EXERCISE BRIEF> For the material below, return exactly the lines starting at the one holding "You are a GUI" and ending at the one holding "Verkkokaupan toimitusehdot (266, 2554)", counting both as part of the range.

RECORDS TO PROCESS>
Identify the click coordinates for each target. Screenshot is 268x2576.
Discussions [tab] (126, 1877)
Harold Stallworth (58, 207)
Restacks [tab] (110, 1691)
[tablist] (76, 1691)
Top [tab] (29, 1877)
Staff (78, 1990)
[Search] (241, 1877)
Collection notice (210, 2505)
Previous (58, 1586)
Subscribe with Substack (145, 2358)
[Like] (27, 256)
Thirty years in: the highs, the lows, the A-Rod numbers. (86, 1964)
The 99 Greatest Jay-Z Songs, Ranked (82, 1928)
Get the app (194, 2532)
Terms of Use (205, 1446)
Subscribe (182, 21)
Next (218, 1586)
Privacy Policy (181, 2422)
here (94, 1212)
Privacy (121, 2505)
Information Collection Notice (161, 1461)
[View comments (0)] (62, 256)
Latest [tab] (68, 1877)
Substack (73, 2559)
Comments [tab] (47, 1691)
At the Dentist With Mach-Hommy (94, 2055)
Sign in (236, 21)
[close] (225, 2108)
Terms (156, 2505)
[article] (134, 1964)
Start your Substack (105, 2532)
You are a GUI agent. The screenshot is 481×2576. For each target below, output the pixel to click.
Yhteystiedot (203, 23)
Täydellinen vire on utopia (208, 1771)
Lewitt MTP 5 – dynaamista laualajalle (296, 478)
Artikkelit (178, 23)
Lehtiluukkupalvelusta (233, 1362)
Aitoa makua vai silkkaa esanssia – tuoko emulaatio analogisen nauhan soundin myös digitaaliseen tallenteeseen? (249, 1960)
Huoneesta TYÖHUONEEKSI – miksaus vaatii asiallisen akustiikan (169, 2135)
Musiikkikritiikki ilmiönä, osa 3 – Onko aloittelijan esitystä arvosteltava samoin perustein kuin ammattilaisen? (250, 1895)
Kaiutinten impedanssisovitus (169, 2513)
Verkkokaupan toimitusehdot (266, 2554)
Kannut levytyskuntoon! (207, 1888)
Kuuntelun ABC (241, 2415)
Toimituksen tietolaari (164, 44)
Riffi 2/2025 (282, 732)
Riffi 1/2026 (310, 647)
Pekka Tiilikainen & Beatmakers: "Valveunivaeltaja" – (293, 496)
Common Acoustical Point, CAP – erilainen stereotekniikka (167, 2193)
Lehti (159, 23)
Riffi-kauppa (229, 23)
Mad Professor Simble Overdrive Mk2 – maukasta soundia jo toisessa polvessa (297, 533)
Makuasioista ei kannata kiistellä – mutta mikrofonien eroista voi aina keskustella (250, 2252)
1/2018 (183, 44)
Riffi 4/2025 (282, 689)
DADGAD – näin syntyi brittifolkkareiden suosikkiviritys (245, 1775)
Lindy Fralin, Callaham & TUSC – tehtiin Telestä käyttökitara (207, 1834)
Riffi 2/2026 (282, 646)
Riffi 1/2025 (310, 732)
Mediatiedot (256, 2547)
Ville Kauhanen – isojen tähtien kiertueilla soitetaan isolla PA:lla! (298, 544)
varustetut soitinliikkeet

ANSWER SPACE>
You are a GUI agent. The screenshot is 481×2576. For each target below, output the pixel to click.
Yhteystiedot (203, 23)
Täydellinen vire on utopia (208, 1771)
Lewitt MTP 5 – dynaamista laualajalle (296, 478)
Artikkelit (178, 23)
Lehtiluukkupalvelusta (233, 1362)
Aitoa makua vai silkkaa esanssia – tuoko emulaatio analogisen nauhan soundin myös digitaaliseen tallenteeseen? (249, 1960)
Huoneesta TYÖHUONEEKSI – miksaus vaatii asiallisen akustiikan (169, 2135)
Musiikkikritiikki ilmiönä, osa 3 – Onko aloittelijan esitystä arvosteltava samoin perustein kuin ammattilaisen? (250, 1895)
Kaiutinten impedanssisovitus (169, 2513)
Verkkokaupan toimitusehdot (266, 2554)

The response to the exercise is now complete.